The hotel that reopened is recognizably the same building, on the same floors of the same Kenzo Tange tower, with the same art on the walls and the same bar on the 52nd floor. It is also warmer, more functional, and better equipped for the next 30 years than it was before the closure began.
That is a harder outcome to achieve than a full redesign, and it's the reason the Park Hyatt Tokyo renovation will be studied by anyone planning a similar project at a property with genuine cultural weight.
Harfors put it plainly: "Ultimately, what remains unchanged is that sense of calm, perspective and connection to Tokyo, which continues to define the experience." The hotel kept what made it worth visiting and improved what time had made tired. Book it on your next Tokyo trip.
Frequently Asked Questions
When did the Park Hyatt Tokyo renovation reopen?
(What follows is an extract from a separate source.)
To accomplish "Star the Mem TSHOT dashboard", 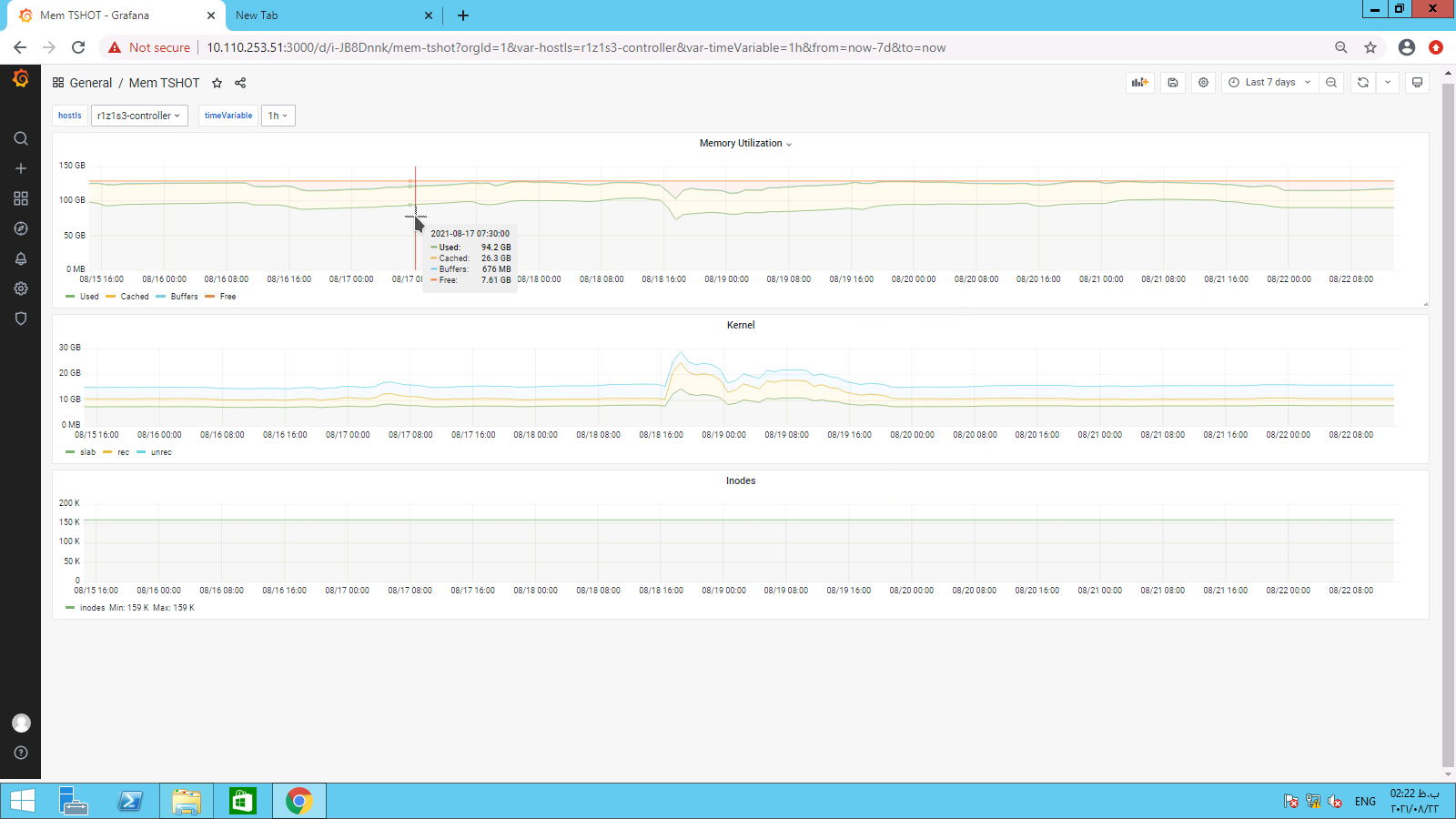I will 217,83.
The Park Hyatt Tokyo reopened after a 19-month closure that marked the hotel's 30th anniversary. Four years of planning preceded the physical closure before Studio Jouin Manku led the redesign.
What did the Park Hyatt Tokyo renovation actually change in the guest rooms?
Guest rooms received new carpet tones, larger and curvier headboards and daybeds, and custom furnishings that softened the original black-anthracite palette. The most practical upgrade was a redesigned TV armoire that now functions as a fully integrated bar, glassware cabinet, and coffee station.
Did the Park Hyatt Tokyo renovation change the New York Bar?
No, the New York Bar, made famous by the film Lost in Translation, was deliberately left in place as part of the renovation's core philosophy. The overhaul was guided by a brief to refine rather than reinvent the hotel's most iconic spaces.
Which design firm led the Park Hyatt Tokyo renovation?
Paris-based Studio Jouin Manku, co-founded by architect Sanjit Manku and designer Patrick Jouin, led the redesign. The firm previously handled landmark renovations at La Mamounia and the Mandarin Oriental Paris, both properties where preserving identity was equally critical.
What new amenities did the Park Hyatt Tokyo renovation add to the suites?
The Diplomat, Governor's, and Presidential suites now feature Japanese hinoki soaking tubs, grand pianos, Breccia Capraia marble-clad bathrooms, and walk-in closets. The Tokyo Suite on the 50th floor was restored to its original design and gained a steam sauna.